Do Teachers Pass Failing Students
Now that we have a better understanding of why a teacher may pass a failing student, let’s answer the general question.
Teachers sometimes pass failing students but only in extreme cases where the decision is influenced by the school’s no-fail policy, student behavior, parental influence, or the desire to avoid the student aging out of the system before they graduate.
Do Teachers Like Failing Students
Teachers were once like their students and were taught by other professional teachers in their academic journey. Having been through the same struggles in their education, teachers are just like any other students.
Their job in the classroom is to train their students, making the academic success of their students key. Teachers with a higher student pass rate are also well-regarded by their peers.

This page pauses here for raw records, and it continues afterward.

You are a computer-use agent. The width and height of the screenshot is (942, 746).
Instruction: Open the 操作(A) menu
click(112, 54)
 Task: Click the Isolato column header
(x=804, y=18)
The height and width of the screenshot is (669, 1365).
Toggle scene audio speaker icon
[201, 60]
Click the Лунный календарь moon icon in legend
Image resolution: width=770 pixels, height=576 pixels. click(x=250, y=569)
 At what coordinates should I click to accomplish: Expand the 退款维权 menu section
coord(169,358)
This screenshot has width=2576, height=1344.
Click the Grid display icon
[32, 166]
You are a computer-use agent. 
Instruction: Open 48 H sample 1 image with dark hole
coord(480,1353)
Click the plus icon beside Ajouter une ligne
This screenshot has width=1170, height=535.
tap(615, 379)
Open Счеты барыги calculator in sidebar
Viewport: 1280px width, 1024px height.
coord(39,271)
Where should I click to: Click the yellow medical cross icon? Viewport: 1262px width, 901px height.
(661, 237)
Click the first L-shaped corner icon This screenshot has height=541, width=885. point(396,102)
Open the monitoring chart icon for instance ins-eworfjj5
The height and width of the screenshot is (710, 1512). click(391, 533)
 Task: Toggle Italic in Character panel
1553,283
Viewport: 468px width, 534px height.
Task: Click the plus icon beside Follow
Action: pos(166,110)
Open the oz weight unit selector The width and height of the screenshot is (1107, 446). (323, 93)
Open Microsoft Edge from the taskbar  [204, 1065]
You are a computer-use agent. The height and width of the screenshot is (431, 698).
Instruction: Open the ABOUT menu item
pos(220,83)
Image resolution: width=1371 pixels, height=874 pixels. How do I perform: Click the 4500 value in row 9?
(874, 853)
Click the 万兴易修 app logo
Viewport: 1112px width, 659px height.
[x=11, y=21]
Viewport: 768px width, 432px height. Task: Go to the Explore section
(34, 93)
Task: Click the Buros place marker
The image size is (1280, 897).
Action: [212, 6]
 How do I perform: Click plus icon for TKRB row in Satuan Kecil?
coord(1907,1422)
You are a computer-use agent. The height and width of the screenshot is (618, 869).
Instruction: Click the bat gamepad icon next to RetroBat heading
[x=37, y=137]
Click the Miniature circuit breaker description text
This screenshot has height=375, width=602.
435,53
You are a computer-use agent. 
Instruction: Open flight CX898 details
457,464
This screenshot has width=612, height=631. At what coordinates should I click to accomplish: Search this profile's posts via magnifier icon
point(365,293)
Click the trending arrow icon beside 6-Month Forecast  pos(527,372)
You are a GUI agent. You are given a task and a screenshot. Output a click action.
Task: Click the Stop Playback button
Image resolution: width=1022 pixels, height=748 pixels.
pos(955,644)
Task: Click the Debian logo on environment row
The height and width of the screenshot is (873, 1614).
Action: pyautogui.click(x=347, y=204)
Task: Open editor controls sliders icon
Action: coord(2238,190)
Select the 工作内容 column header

No sane teacher would ever want their students to fail in their academics. Failing a student doesn’t come with any joy as teachers understand the implications for students who have to watch their peers progress while they’re seen as the dumb older kids in their class.
Unfortunately, it becomes necessary to fail students sometimes to ensure that students have a better comprehension of concepts taught during the course. Students go on to become productive members of society which require the necessary training.
Why Teachers Fail Students
There’re various reasons why a teacher might fail students. And while we cannot take a look at all these reasons, we’ll take a look at a few.
Poor Academic Performance
Poor academic performance is the leading cause of student repetition. A teacher’s job is to ensure that their students receive the necessary academic training and they leverage examinations, assignments, and other forms of assessments to determine the level of comprehension of each student.
Students who are unable to meet the outlined target from these assessments may then be required to repeat the grade before progressing to a higher grade. Unfortunately, students find it difficult to see the positive aspects of repeating a grade.
Teachers put a lot of effort into ensuring that they present lessons that are easy to understand and also examples that may be relevant to their students and their modern lifestyle.
It can be quite annoying when some students refuse to attend the teacher’s class or constantly miss some classes. Most teachers would put in the effort to identify the reason behind the student’s habitual absence from their classes.
In cases where the teacher receives no justifiable reason for the behavior, the student would be given a few warnings. Students who continue to miss classes would most likely underperform which could lead to the teacher failing them.
Missing Academic Work
Education goes hand in hand with assessment and teachers leverage various forms of assessment. And while examinations could make up some percentage of the total assessment, teachers leverage other forms of assessment including assignments and other activities.
Students who neglect these could end up with lower grades even in cases where they perform well in final examinations. In such cases, the teacher may end up failing the student.
Teachers are responsible for training their students to prepare them for life after school. Unfortunately, some students with behavior problems go the distance to make the teacher’s job more difficult.
These students can be outright disruptive to lessons and rude towards their teachers. And while teachers may not take any action against such students that could impact their grades, the teacher is less likely to bump up the student’s grade even when an additional 0.5-point mark could give them a passing grade.
Academic Integrity Breach
Educational institutions take any academic integrity issues very seriously. They expect their students to be honest in their academics and students caught plagiarizing could be heavily punished.
Punishments include cancelation of paper to dismissal from the institution. Students who end up with a canceled paper would repeat the grade. However, this punishment may be on the lesser side in most cases.